December was a bad month for software pirates. Nathan Peterson, accused of selling millions of dollars' worth of vastly discounted software via the Web, pleaded guilty to two counts of copyright infringement and agreed to pay more than $5 million in restitution to nearly two dozen companies, including CA, Symantec Corp., and Yahoo Inc. And eight companies in Los Angeles and Houston settled with the Business Software Alliance (BSA), an industry watchdog group, and agreed to pay from $50,000 to $153,000 to settle claims that they possessed unauthorized copies of software from Microsoft, Adobe, Apple, Autodesk, and other vendors.
Such settlements may become more common, because the BSA also announced a program in which it will pay up to $50,000 to anyone who blows the whistle on a company that is found to have unauthorized software somewhere within the organization.
And that, claims attorney Robert Scott, should concern pretty much everyone. "I can tell you that 100 percent of the Fortune 1,000 are at risk for this," he says. Scott, whose firm, Dallas-based Scott & Scott LLP, often represents companies in settlements with the BSA, argues that the BSA's definition of "piracy" goes too far when it includes companies that unknowingly use unauthorized copies of software. A large enterprise, he says, may have 15,000 to 30,000 unique software titles within its walls, a number far too great to document and match to purchasing records. While various kinds of "discovery" software can scour a network and report on how many copies of what software are installed, Scott says that such programs are far from foolproof. They cost an average of $20 per seat for basic capabilities, and two to three times that for a sophisticated IT asset-management suite. Add to that the human costs, which can run in the millions of dollars for a large company, says Scott, and in effect you have a "compliance tax" that is far too onerous.
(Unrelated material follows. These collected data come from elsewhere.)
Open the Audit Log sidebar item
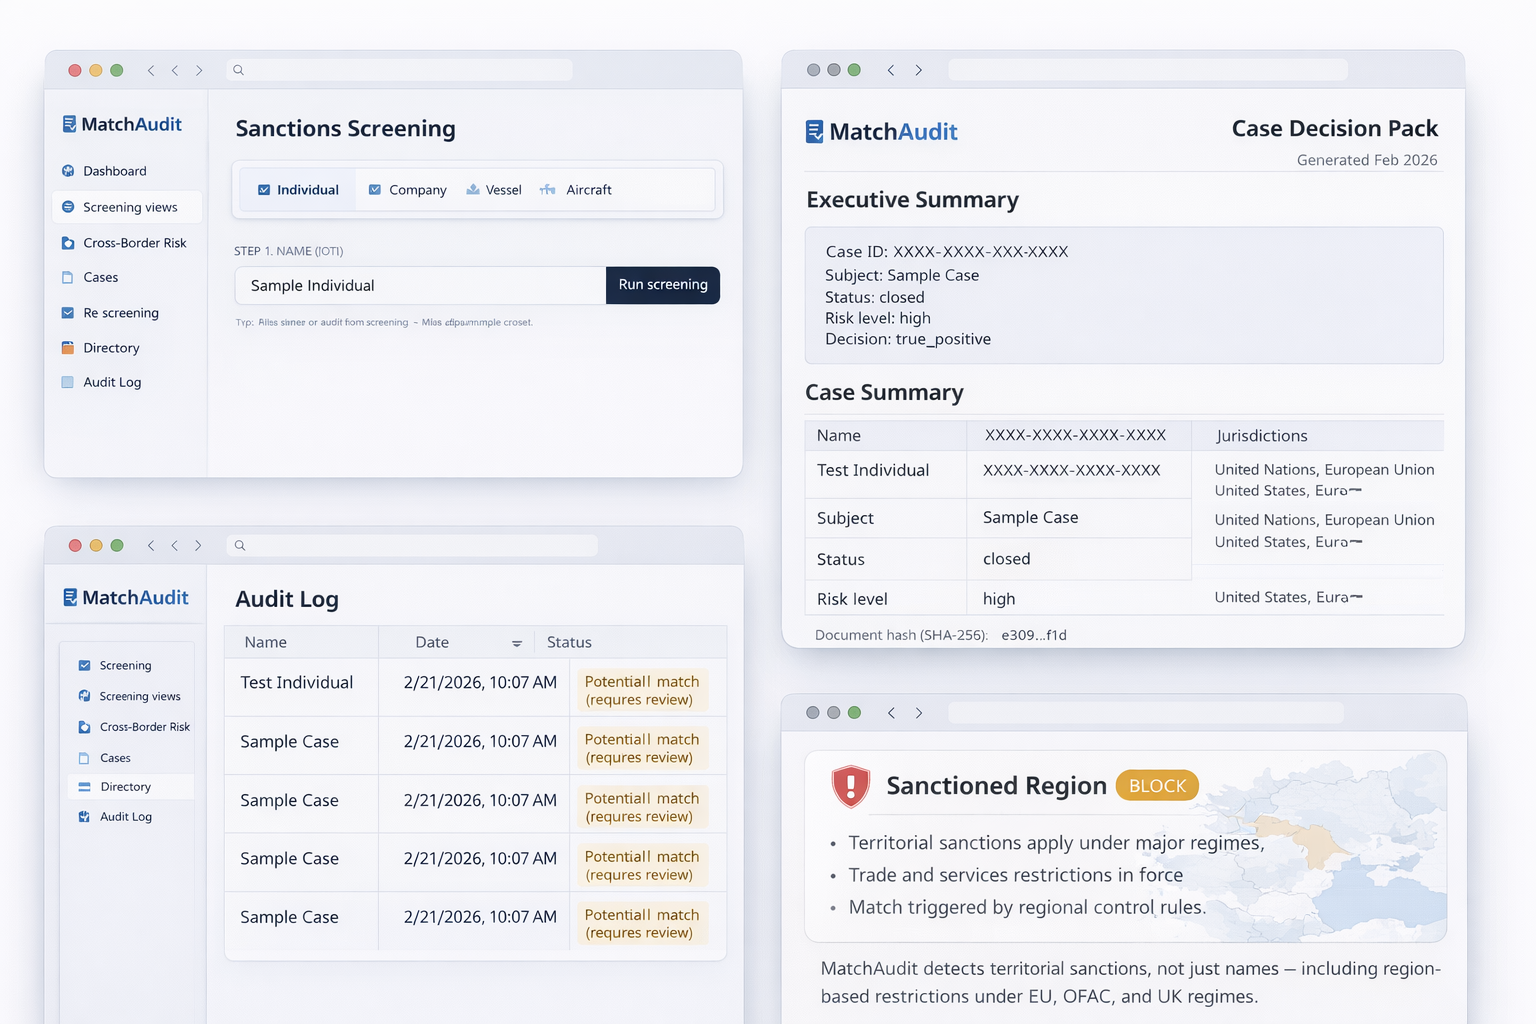This screenshot has width=1536, height=1024. [x=111, y=382]
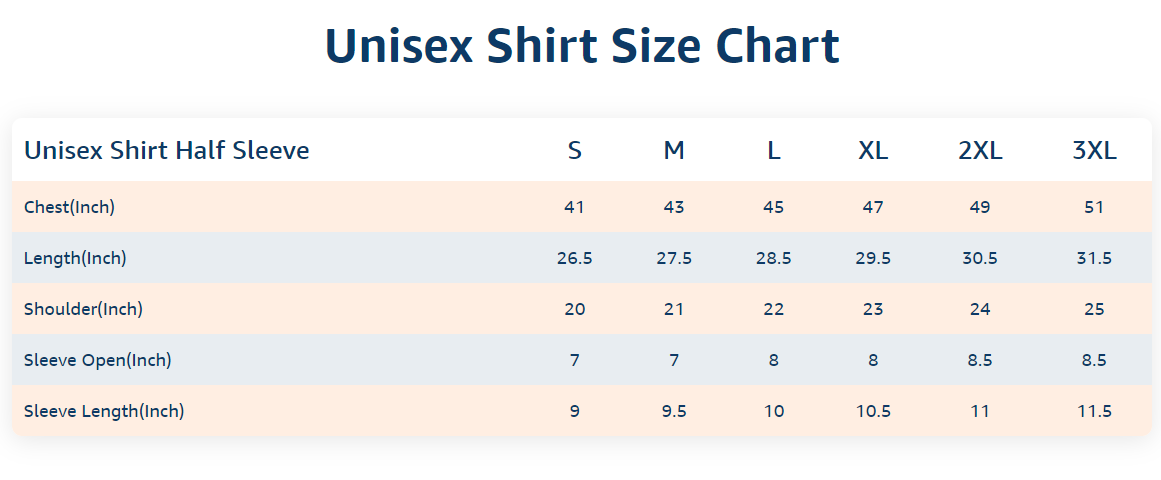The width and height of the screenshot is (1161, 480).
Task: Click the shoulder value 23 for XL
Action: coord(873,309)
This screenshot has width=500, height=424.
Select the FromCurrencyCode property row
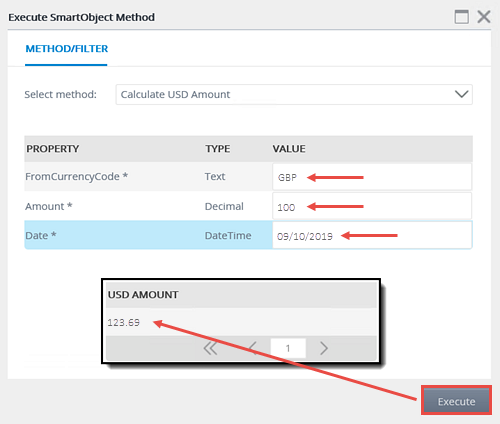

BSA director of enforcement Jenny Blank says that the organization rarely litigates a case, opting instead to negotiate a settlement that is "less than we think is right but more than the company wants to pay." She says that the BSA makes available a number of free tools and information resources on its Website (www.bsaaudit.com), but acknowledges that the costs of adequate compliance efforts at a large company are not trivial. "Sarbanes-Oxley should really help this, though," she says, "because it often includes IT asset management, which is what this is largely about." While she says that piracy has been reduced in recent years, "we aren't about to put our feet up yet."
Scott counters that software companies help create the very problems that the BSA then investigates. How? By devising complex licensing rules; failing to implement copy-protection technology or coding that would make it easier to link a copy of a product to its purchase or licensing documentation; and facilitating large customers' desire to get new desktop machines up and running quickly with a common "build" or "image," knowing that such a focus on efficiency might compromise compliance efforts.
While the companies cited by the BSA in December tended to be small, Scott says that large companies face plenty of enforcement pressure. "One key difference," he says, "is that their lawyers are good at securing confidentiality agreements." Whether to satisfy Sarbox or keep enforcement bodies at bay, Scott says companies have little choice but to document everything they have, routinely conduct internal audits, make license compliance part of their business process — and, when necessary, pay up. — S.L.